## PROBLEMS:
1. Using the NANAE article, answer each question in a few words:
(a) Who officially proposed the group, and on what date?
(b) What was the final tally when the group went to vote?
(c) What kind of website is called "404-compliant"?
2. Carry on the NANAE article, starting right after its last sentence.

## TEXT SHOWN:
· · ·

Eventually, by mutual consent, it was also determined that the following were also "on-topic":
- Cats (on a superficial/anecdotal level)

==History==
The group was officially proposed (i.e. its RFD posted) by Tim Skirvin (tskirvin) on July 9, 1996 alongside a number of other groups in order to reduce the load on the two net abuse groups at that time, news.admin.net-abuse.announce and news.admin.net-abuse.misc.

Later that month it went to vote and passed 451 to 28.

In September 2002 it was proposed that a subgroup, news.admin.net-abuse.email.blocklists, be created.

== NANAEisms ==
Over time, some (more or less) NANAE-specific terms were coined:

- 404-compliant
  A website that has been terminated by its hosting provider for terms of service violation is said to be "404-compliant", a reference to the 404 "not found" status code in HTTP and a parody of spammers claiming their spam is 301 compliant, referring to a bill that never made it into a law.

· · ·

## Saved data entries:
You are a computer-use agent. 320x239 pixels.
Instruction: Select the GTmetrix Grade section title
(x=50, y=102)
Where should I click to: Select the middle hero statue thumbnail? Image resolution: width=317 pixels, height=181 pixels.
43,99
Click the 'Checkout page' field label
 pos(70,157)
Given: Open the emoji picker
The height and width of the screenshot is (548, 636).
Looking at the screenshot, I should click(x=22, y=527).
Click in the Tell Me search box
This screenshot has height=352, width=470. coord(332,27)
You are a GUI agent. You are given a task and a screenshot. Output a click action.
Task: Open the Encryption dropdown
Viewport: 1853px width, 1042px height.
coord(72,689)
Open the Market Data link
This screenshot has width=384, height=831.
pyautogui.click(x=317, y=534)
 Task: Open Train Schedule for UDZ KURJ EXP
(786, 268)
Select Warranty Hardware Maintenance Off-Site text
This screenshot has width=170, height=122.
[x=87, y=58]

· · ·

## RESULTS BY TASK:
1.
(a) Tim Skirvin (tskirvin), on July 9, 1996.
(b) It passed 451 to 28.
(c) A website terminated by its hosting provider for a terms of service violation.

2.
- Auto-ignore
  The automated response from an Internet service provider's (ISP's) abuse desk, when it is believed that sending out the automated response is the only action the ISP will take.
- Black hat
  An ISP that enables spamming, for example a hosting provider that does not act upon spam complaints. Named after old westerns where the bad guys often wore black hats. Compare white hat and gray hat.
- Bulletproof
  Said when it's difficult to get an ISP to take action against spamming customers.
- Cartooney
  A derisive portmanteau of the words cartoon and attorney, used to refer to a hollow lawsuit threat with which a spammer tries to intimidate an anti-spammer. This term may also refer to the spammer's lawyer (who is usually assumed not to exist). The majority of such hollow legal threats arise in the context of a listed entity threatening a blacklist maintainer with legal action.
- Cats and Coffee warning
  A Cats and Coffee warning or C&C warning is a satirical warning that a usenet posting or other writing may contain humorous material. The C&C warning originated with the usenet group news.admin.net-abuse.email, but has spread to other groups. The warning is an admonition to the reader to secure liquid beverages (particularly hot ones) and cats in case uncontrollable laughter breaks out upon reading the article.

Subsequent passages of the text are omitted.